The man who’d introduced them didn’t much like either of them, though he acted as if he did, anxious as he was to preserve good relations at all times. One never knew, after all, now did one now did one now did one.

–“A Radically Condensed History of Postindustrial Life,” from Brief Interviews with Hideous Men by David Foster Wallace

During his now-infamous Oval Office interview with Bloomberg Businessweek Obama named FedEx CEO Frederick Smith as one of his favorite business executives. Smith is an unlikely choice to say the least. He raised more than $100,000 for the McCain campaign and was co-chair of his finance committee. He is also “fiendishly anti-union,” in the words of Doug Henwood; he has been engaged in a long-running battle with the labor movement over allowing the company’s workers (who are classified as independent contractors) to unionize. Unions were key allies of Obama during his presidential campaign.

I couldn’t help but think of the above story, by the late David Foster Wallace, when I heard this news.
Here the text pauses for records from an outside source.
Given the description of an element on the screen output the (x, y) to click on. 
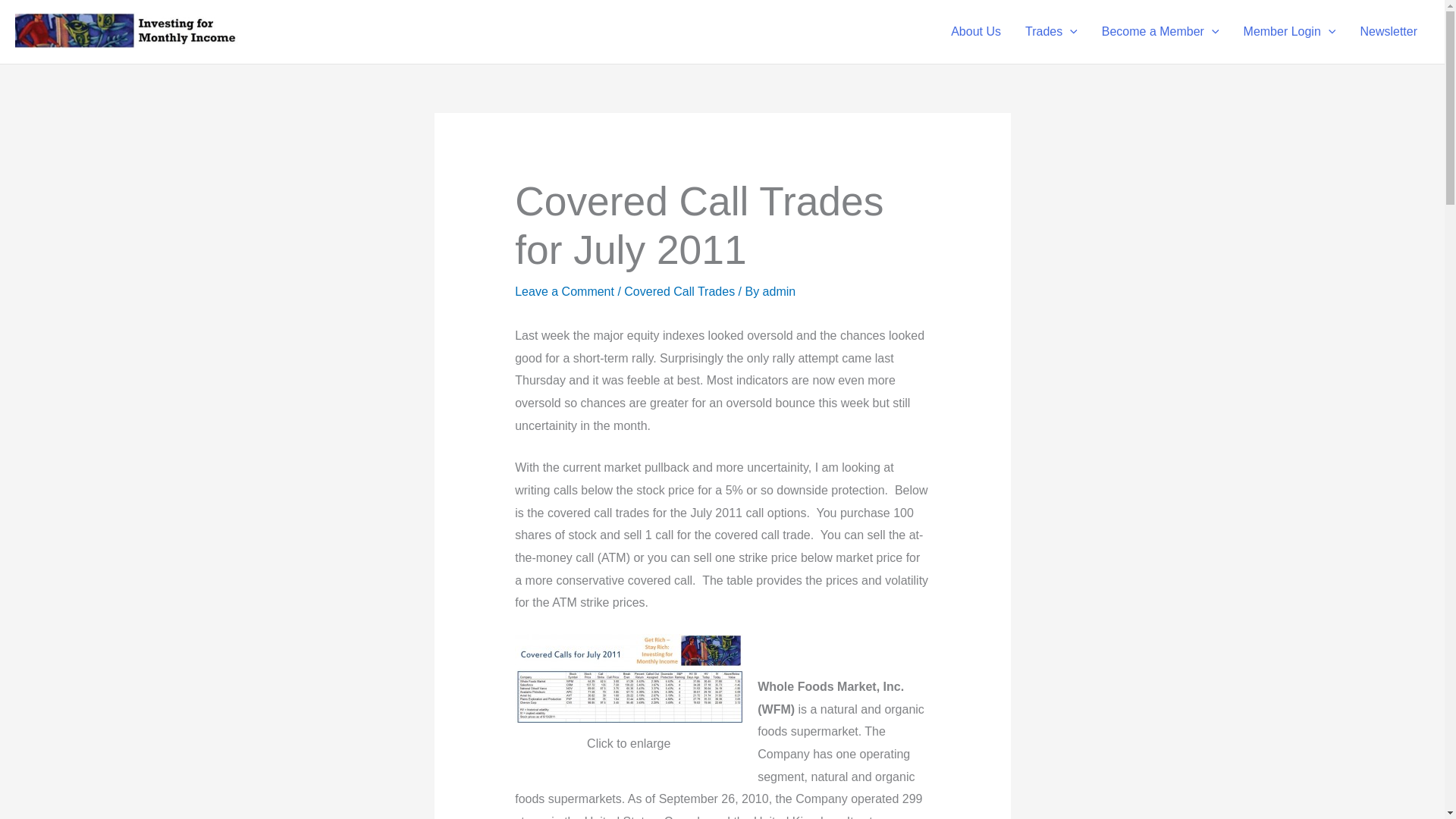
Trades (1051, 31)
View all posts by admin (779, 291)
Member Login (1289, 31)
Newsletter (1388, 31)
Become a Member (1160, 31)
Leave a Comment (564, 291)
Get Rich Stay Rich - July 2011 Covered Calls (628, 677)
admin (779, 291)
About Us (976, 31)
Covered Call Trades (679, 291)
Given the description of an element on the screen output the (x, y) to click on. 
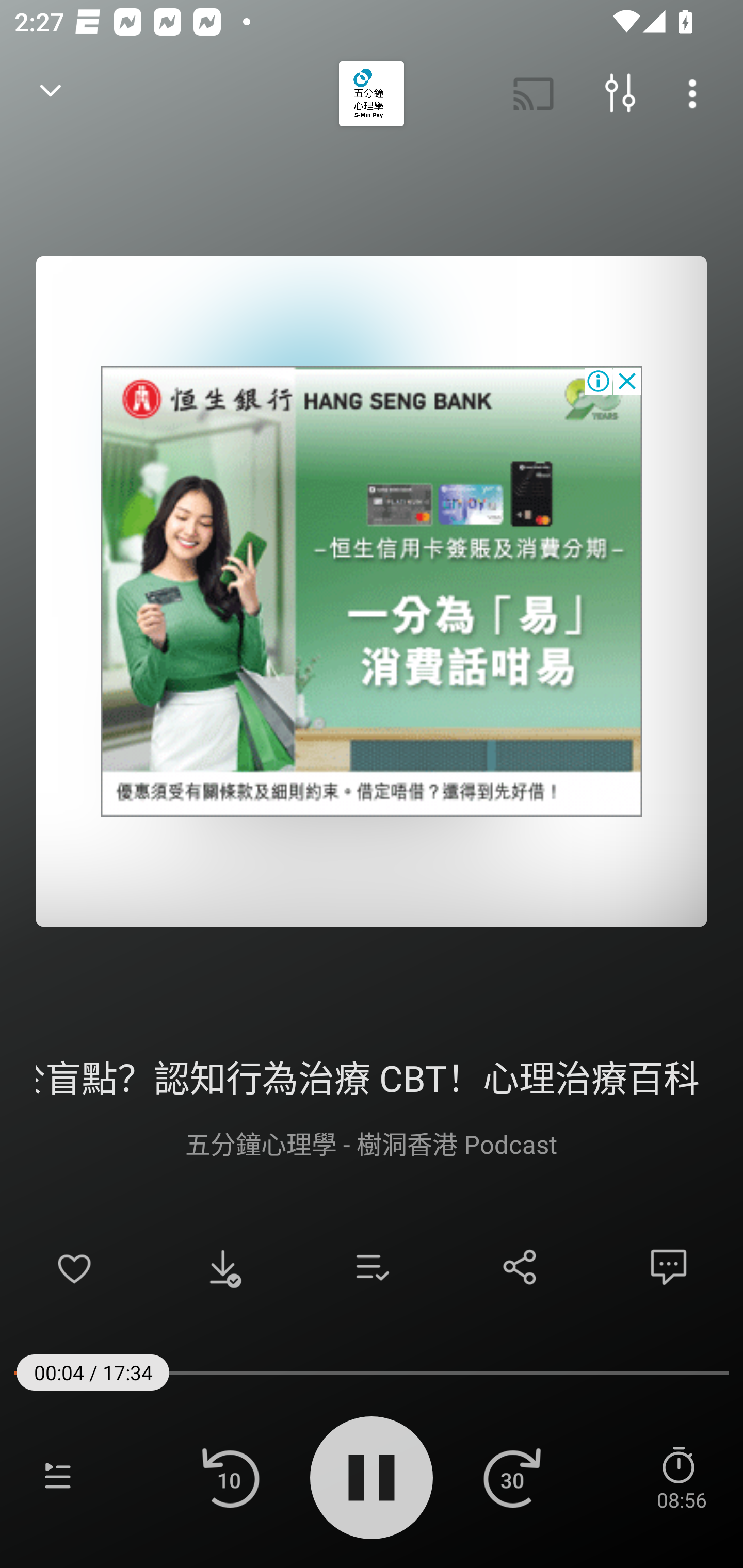
Cast. Disconnected (533, 93)
 Back (50, 94)
Advertisement (371, 590)
#PSY｜困擾源於盲點？認知行為治療 CBT！心理治療百科（一）｜#五分鐘心理學 (371, 1075)
五分鐘心理學 - 樹洞香港 Podcast (371, 1142)
Comments (668, 1266)
Add to Favorites (73, 1266)
Add to playlist (371, 1266)
Share (519, 1266)
Sleep Timer  08:56 (681, 1477)
 Playlist (57, 1477)
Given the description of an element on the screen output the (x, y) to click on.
The president is exceedingly anxious to be liked by the rich and powerful and to “preserve good relations” within his class, at almost any cost. As a result, it is next to impossible to discern what Obama stands for. This is the presidency of “One never knew, now did one now did one now did one” — in which orienting substance is lost in an unending quest for future cordiality.

Naturally, the Bloomberg article ends with an Obama witticism, directed at Mr. Smith.